Deuxième postulat : est-ce réellement une économie que de réduire la norme ?
L’abandon de la norme handicap dans les logements est une mauvaise idée parce que cette norme a un coût qui a été depuis longtemps intégré dans les prix de revient. On se pose moins la question de l’inflation foncière, de la surenchère sur les opérations entre les promoteurs (qu’ils soient sociaux ou de promotion privée), que de la norme handicap. Il est exact que c’est plutôt l’empilement des normes qui pose problème, mais celle-ci est peut-être absorbable par la réflexion sur l’industrialisation de la construction. On constate d’ailleurs que dans la composition du prix d’un logement, ce qui a le plus augmenté ces dernières années, c’est la multiplication des diagnostics et attestations en tous genres (sismique, acoustique, pour ne citer que les dernières).Renoncer à la norme handicap, c’est se priver de l’émergence d’un parc adapté alors que le parc ancien n’est pas toujours prévu pour cela. Un seul exemple : il n’est pas rare qu’on ne puisse pas adapter les parties communes d’immeubles collectifs car les réservations d’ascenseurs sont trop petites, les portes sont trop étroites, ou parce que les logements ont des murs porteurs inadaptés. Dès lors, ces logements ne pourront jamais être mis aux normes, alors qu’ils peuvent répondre à des besoins réels de la population.
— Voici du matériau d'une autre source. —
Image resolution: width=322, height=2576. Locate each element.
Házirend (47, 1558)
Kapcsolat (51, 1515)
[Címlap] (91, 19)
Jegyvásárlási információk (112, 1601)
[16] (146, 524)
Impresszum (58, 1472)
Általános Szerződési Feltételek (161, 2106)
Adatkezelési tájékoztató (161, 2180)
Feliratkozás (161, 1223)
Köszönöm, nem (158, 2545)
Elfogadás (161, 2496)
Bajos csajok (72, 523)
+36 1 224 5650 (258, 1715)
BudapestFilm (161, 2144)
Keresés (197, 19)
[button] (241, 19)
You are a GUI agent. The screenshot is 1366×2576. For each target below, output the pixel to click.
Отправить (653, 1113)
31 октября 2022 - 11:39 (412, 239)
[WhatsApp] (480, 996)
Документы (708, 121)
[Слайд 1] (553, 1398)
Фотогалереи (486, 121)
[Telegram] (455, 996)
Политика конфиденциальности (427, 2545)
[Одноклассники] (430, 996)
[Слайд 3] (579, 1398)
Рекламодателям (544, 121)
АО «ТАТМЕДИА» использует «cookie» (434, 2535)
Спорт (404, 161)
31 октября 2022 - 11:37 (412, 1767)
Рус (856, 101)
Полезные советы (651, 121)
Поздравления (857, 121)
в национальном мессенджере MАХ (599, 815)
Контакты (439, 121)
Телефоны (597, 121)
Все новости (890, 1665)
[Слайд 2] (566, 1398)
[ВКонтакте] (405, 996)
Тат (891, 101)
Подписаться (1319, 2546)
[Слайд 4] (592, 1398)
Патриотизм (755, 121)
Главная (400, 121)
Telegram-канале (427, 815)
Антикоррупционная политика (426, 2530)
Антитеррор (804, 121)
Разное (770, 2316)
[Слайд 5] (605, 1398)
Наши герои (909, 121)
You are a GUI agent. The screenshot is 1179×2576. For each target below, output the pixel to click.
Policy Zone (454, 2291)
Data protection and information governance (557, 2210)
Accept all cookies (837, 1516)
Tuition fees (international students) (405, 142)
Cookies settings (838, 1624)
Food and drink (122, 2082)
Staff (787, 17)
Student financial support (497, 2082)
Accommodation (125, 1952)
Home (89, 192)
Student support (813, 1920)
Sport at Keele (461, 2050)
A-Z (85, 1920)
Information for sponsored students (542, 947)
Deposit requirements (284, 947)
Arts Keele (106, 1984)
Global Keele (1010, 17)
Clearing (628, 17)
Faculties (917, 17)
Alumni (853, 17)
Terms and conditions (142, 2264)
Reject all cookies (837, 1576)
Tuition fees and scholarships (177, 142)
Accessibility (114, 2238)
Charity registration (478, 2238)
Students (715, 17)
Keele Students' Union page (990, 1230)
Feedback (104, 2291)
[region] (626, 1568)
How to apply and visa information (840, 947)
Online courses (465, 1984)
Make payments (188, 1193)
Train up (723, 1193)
Renoncer à la norme handicap en renvoyant les habitants atteints de handicap, ou réserver une partie de logements aux handicapés, peut être un choix jugé pragmatique mais il n’est pas nécessairement une solution, en tout cas « la » solution.Il faut d’ailleurs reconnaître que la norme handicap de 2006 n’est pas d’une contrainte énorme en termes d’équipements. Elle vise à prévenir plus qu’à traiter une réelle adaptation du logement. C’est peut-être une partie d’hypocrisie dans les propositions actuelles : cela permet de vendre des plus petites surfaces et donc de retrouver une clientèle (d’investisseurs et de propriétaires occupants) dont on comprend la logique et elle est parfaitement légitime ; chaque mètre carré a un prix, réduire les surfaces, c’est revenir avec des prix moins élevés (ou une pièce en plus pour les spécialistes de la construction de cages à lapin !).Renoncer à la norme handicap, c’est se priver de l’émergence d’un parc adapté.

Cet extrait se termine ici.